This is a yearly update I send out to close friends and mentors. This installment is from March 2016.
This year, I've refined my academic and career focus and gotten very interested in using data science to tackle problems in biology. I'll share stories below from my summer at The New York Times, from my travel to Japan and elsewhere, and from my side project at school that is now being used by half the campus. Finally, I'd like to share links to some of the photos and music from 2015.
I've had another great year at Princeton. As a junior majoring in computer science, I've nearly completed my degree requirements. Now I have the chance to refocus my remaining class slots.
For the last five years, the theme behind my studies and work has been to apply computer science to other fields. I've narrowed my computer science interest to data science in particular. The popular definition of "data scientist" is someone who is better at statistics than any software engineer and better at software engineering than any statistician... so my software engineering experience has being quite helpful in this pursuit! And I've moved between several application fields -- from neuroscience, to economics, to politics, and now to tackling problems in biology and healthcare using data science methods.
A combination of conversations, classes, and readings sparked my recent interest in biology and healthcare. I took a wonderful seminar taught by Professor Shirley Tilghman, a renowned biologist and the previous president of Princeton, that focused on genetics and public policy. We discussed fascinating topics ranging from eugenics, to the role of genetics in the criminal justice system, to direct-to-consumer testing (e.g. the 23andMe--FDA saga), to gene therapy and genetic editing. At the same time, I was having conversations with computational biologists on campus about their work, and reading books like The Emperor of All Maladies, which presents the history of cancer, cancer research, and cancer treatment in such an interesting way; I highly recommend it.
The current semester is a crash course, accompanied by many conversations from which I am trying to ascertain a zeitgeist of biotech:
(Other classes I took over the last year focused on machine learning and statistical theory, artificial intelligence, compilers, microeconomic theory, and linguistics.)

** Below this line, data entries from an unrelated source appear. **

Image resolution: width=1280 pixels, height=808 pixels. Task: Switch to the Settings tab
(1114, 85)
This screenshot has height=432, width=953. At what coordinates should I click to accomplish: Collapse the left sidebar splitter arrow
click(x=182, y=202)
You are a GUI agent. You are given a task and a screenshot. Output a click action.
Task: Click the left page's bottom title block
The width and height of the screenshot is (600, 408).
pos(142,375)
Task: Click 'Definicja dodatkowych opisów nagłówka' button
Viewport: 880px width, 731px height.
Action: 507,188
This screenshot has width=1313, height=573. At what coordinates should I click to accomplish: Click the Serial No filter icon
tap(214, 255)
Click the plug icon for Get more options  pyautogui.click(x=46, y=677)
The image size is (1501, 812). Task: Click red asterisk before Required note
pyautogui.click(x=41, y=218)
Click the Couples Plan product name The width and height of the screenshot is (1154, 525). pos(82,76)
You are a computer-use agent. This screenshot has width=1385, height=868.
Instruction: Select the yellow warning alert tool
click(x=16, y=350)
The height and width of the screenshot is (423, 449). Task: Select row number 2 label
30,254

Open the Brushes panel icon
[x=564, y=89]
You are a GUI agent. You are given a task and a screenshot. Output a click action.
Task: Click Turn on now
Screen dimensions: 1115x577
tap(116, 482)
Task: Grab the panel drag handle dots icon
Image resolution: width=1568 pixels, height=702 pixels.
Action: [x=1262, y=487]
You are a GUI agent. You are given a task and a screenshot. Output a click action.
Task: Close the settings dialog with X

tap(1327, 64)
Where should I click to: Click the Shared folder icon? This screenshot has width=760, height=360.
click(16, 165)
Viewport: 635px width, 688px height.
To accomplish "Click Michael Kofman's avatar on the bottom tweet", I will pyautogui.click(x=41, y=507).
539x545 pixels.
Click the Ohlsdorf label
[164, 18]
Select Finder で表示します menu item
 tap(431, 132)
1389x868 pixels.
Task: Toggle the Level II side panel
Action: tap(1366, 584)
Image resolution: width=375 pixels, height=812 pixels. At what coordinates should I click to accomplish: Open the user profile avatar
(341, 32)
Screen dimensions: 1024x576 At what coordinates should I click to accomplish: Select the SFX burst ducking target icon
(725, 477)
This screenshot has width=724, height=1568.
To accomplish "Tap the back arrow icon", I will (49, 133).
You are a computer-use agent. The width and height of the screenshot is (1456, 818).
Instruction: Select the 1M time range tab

So far, this interest is still quite broad. But as I continue along this dive into biology and healthcare, I'm tracing the connections to technology, and specifically looking for the problems I can solve with a data science approach. This school year, I've been working on a research project with my good friend Andrew and with Professor Barbara Engelhardt, whose work lies in the intersection of computer science and biology. Specifically, we are focusing on improving experimental design for CRISPR experiments.
CRISPR is a new, revolutionary technique that makes gene editing straightforward. To edit DNA with CRISPR, all you have to do is design a guide sequence -- made of RNA -- that will guide CRISPR to the location in the genome that you want to edit. Basically, the guide RNA will bind with the piece of DNA that you want to edit, and then the system's Cas9 protein will cut the existing genome at that location. If you also put some new DNA nearby, built-in DNA repair mechanisms will incorporate it to fill the gap. Biology researchers are jumping all over this simple and general gene editing technique. Democratizing gene editing will transform the next 50 years the same way democratizing technology and the Internet have transformed the past few decades. Of course, CRISPR is now the subject of a huge patent war between Stanford, Berkeley, MIT, Harvard, and the Broad...
The challenging part in using CRISPR is designing a guide sequence to match the DNA portion you would like to target but not make changes elsewhere in the genome (where similar sequences might appear, perhaps). Researchers have to meticulously tune their RNA sequence construction until the CRISPR system is able to bind precisely to a piece of the gene to be edited. This problem is very similar to tuning parameter settings in many other experimental fields of science (or, for that matter, in machine learning).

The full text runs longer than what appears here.